Abstract
The paper dealt with genre analysis of the linguistic features. Genre Analysis has become one of the major influences in different places, including the professional and unprofessional areas. The two corpora selected in this study were the conversations and academic articles. AntConc version 4.0.6. was used to analyze word frequency, frequency of common phrases, keywords being used, and position of the targeted word in a text between the corpora. Quantitative analysis was done to ensure that the accuracy counting of every feature by recounting in each essay is reached. The frequency rates were then normed as 1000 words to generate a reliable foundation for comparing the texts of varying lengths. SPSS software was used to carry out inferential analysis for comparing the frequency rates of the linguistic features between the groups. According to the results and analysis in this research study, there was no significant difference (p<0.05) at a 95% confidence level in the linguistic features being analyzed in this research study. The main reason that could have led to these results is the use of conversation that was professional as that of the academic article used. Therefore, it is revealed that there is no distinction between the written text and transcribed conversation if both corpora are presented professionally. Finally, if the guidelines are observed when having a professional conversation will have no variation in the frequency of words’ appearance, the frequency of the position of the specific word being used in a text, keywords, and the frequency of the common expression being used in a given text.
Introduction
Genre Analysis has become one of the significant influences in different places, including the professional and unprofessional areas. Hyland (2004) described the genre as a term for putting texts in the same category, representing how writers usually use language to respond to recurrent circumstances. In addition, Swales (1990) described the genre as a piece of communicative occasions, with members sharing a part of communicative determinations. Genre analysis greatly influences various disciplines like law, science, arts, business, engineering, and other scopes of professionalism in teaching and learning institutions. Besides, genre analysis is of great importance in different organizations when it reaches to matters about information sharing in the company and how to carry out conversations within and outside the company. A comprehensive genre analysis will be shown and discussed in detail to distinguish between the academic article and the conversation by offering a vibrant clarification of how an expert should use English. Therefore, this study will focus on analyzing the linguistic features of the two corpora. The analysis of the two corpora will focus on the textual analysis for comparisons of features to the extent that supersedes human reading.
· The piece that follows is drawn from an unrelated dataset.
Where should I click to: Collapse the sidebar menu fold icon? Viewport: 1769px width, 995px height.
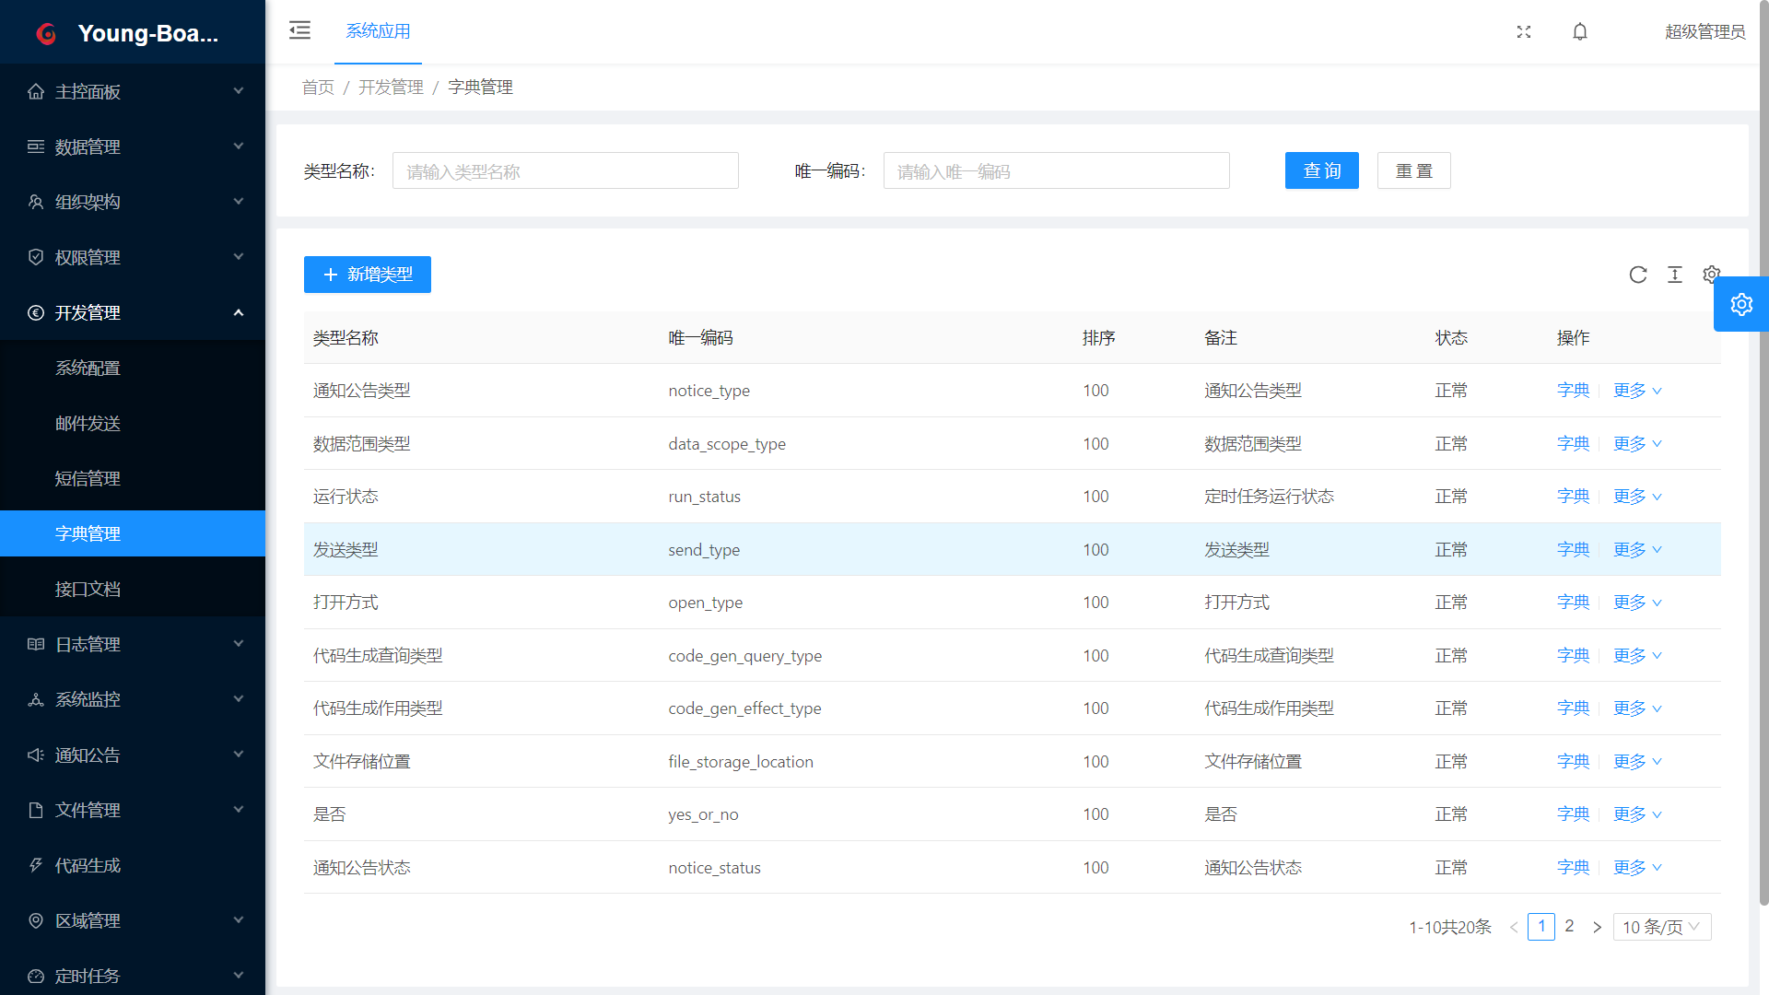click(x=299, y=30)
Furthermore, the analysis will deal with text structure using antconc software to compare the frequency of words and keywords and collocate between the two corpora. The analytical techniques used in this study were: keyword, N-grams tool, word list, and plot tool. These analytical techniques are crucial in contributing to uncovering discourse practices.
Some of the research questions that will be used for the analysis and discussion in this paper are:
- What is the linguistic difference between the conversations and the academic articles regarding the frequency of words in a corpus?
- What is the difference in frequency of using keywords per 1000 words between the conversations and academic articles?
- What is the difference in frequency of common expressions per 1000 words between the conversations and the academic articles?
- What is the difference in frequency where the specific word appears in a particular corpus per 1000 words between the conversations and the academic articles?
Methodology
This paper focuses on the two corpora: conversations and academic articles. The variations of the two corpora will be determined by genre analysis based on the linguistic features. Different kinds of corpora vary in terms of linguistic features from one another (Biber& Conrad, 2009). Therefore, the linguistic features that will be used in this study to distinguish between academic articles and conversations will be an analysis of the frequency of words, keywords, variation in everyday expressions, and the variation in the targeted word appearance as per 1000 words. Variations in the linguistic elements between the conversations and the academic articles will help answer the research questions listed above by analyzing differences in the frequency of words, keywords, variation in everyday expressions, and the variation in the targeted word appearance as per 1000 words. The data from each corpus will be obtained by selecting an academic article and transcribing a conversation between two people. The linguistic features will be located by underlining the targeted parts separately in every corpus. Genre analysis is significant (Yakhontova, 2018) as it helps understand how to communicate in different aspects of life and social backgrounds in writing. Understanding the genre analysis helps investigate all the features of a written message. Furthermore, genre analysis helps to understand and know the conventions of the message and its repeated, recognizable, and predictable features. Additionally, genre analysis helps to understand better and evaluate the written texts.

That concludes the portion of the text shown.